START Given records
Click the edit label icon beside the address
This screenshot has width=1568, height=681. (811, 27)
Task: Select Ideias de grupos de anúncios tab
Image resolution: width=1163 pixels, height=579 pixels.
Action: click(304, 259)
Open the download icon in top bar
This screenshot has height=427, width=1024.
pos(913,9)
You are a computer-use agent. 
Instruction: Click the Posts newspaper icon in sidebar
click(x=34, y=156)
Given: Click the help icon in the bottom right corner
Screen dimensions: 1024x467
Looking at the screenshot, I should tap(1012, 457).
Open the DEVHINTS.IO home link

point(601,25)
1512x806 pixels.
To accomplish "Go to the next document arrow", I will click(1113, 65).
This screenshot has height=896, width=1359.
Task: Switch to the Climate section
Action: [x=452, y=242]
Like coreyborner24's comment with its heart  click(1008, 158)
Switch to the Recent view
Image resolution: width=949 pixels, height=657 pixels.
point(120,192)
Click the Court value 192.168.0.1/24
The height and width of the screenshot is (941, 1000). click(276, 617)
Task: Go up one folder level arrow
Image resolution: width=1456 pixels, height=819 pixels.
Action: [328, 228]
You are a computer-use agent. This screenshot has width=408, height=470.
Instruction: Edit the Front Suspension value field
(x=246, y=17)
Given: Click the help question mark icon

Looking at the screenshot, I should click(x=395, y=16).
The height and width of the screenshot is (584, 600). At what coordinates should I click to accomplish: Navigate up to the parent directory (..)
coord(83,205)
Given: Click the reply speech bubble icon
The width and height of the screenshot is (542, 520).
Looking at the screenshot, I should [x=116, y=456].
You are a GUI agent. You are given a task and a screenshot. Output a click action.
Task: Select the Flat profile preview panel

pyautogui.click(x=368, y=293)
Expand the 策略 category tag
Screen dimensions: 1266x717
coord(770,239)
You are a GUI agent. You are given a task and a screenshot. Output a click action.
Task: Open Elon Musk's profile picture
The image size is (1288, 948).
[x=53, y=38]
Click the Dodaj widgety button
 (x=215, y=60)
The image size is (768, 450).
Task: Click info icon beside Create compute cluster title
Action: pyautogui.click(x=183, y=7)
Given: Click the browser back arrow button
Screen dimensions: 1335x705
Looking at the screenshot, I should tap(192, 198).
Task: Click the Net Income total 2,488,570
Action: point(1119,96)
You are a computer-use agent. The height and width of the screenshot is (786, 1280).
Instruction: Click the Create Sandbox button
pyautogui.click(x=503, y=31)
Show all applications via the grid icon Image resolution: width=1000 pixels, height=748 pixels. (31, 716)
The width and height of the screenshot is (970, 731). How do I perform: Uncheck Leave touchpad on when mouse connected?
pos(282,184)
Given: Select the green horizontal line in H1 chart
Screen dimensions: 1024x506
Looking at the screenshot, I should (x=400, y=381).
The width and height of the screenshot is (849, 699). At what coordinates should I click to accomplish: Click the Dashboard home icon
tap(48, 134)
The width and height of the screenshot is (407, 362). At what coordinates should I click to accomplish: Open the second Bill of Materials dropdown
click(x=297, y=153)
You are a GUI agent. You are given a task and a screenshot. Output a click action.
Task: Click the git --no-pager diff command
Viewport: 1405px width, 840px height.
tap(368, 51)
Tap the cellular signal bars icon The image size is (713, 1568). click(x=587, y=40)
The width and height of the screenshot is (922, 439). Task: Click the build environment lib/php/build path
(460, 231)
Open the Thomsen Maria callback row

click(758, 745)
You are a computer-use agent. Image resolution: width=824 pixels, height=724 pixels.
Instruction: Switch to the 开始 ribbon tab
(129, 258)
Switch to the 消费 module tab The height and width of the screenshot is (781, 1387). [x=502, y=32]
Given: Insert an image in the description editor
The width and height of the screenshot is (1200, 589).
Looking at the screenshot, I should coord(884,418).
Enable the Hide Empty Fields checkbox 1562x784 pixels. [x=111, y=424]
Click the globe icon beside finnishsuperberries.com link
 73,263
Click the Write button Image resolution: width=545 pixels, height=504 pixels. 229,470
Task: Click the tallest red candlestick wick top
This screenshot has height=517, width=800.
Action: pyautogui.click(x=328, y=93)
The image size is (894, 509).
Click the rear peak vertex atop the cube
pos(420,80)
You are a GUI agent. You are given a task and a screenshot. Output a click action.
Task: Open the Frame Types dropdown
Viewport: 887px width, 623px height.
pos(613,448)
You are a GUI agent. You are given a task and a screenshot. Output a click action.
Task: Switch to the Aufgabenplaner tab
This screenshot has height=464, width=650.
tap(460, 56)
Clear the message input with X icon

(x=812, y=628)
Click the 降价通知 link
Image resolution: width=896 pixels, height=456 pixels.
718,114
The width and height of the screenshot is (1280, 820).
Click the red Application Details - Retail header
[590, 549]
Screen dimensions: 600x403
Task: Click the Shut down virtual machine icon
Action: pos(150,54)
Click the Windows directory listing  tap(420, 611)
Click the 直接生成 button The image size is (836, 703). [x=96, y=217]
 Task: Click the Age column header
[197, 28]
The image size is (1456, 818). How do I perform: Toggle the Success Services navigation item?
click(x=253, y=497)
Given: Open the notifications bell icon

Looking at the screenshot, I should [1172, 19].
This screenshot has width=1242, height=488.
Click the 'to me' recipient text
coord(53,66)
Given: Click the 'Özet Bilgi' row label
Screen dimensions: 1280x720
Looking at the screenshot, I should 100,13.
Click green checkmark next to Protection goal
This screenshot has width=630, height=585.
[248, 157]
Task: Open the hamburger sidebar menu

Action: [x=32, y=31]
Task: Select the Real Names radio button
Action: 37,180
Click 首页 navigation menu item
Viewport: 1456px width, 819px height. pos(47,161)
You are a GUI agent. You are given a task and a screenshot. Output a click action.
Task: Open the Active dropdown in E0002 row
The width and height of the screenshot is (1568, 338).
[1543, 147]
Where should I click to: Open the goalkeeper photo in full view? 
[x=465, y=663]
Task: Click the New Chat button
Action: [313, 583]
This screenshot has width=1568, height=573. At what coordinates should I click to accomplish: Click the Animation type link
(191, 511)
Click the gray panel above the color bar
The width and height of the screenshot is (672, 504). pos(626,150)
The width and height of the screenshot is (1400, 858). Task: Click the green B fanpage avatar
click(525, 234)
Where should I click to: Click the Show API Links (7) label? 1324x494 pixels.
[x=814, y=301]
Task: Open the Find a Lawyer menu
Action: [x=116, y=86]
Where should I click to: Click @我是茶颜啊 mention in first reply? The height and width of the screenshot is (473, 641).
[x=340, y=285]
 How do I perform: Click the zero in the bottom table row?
END Given records
Work order: For the lines above, output exactly those from the line containing "The width and height of the screenshot is (922, 439)." through the line containing "Given: Insert an", and skip the others.

Solved exercise:
The width and height of the screenshot is (922, 439). Task: Click the build environment lib/php/build path
(460, 231)
Open the Thomsen Maria callback row

click(758, 745)
You are a computer-use agent. Image resolution: width=824 pixels, height=724 pixels.
Instruction: Switch to the 开始 ribbon tab
(129, 258)
Switch to the 消费 module tab The height and width of the screenshot is (781, 1387). [x=502, y=32]
Given: Insert an image in the description editor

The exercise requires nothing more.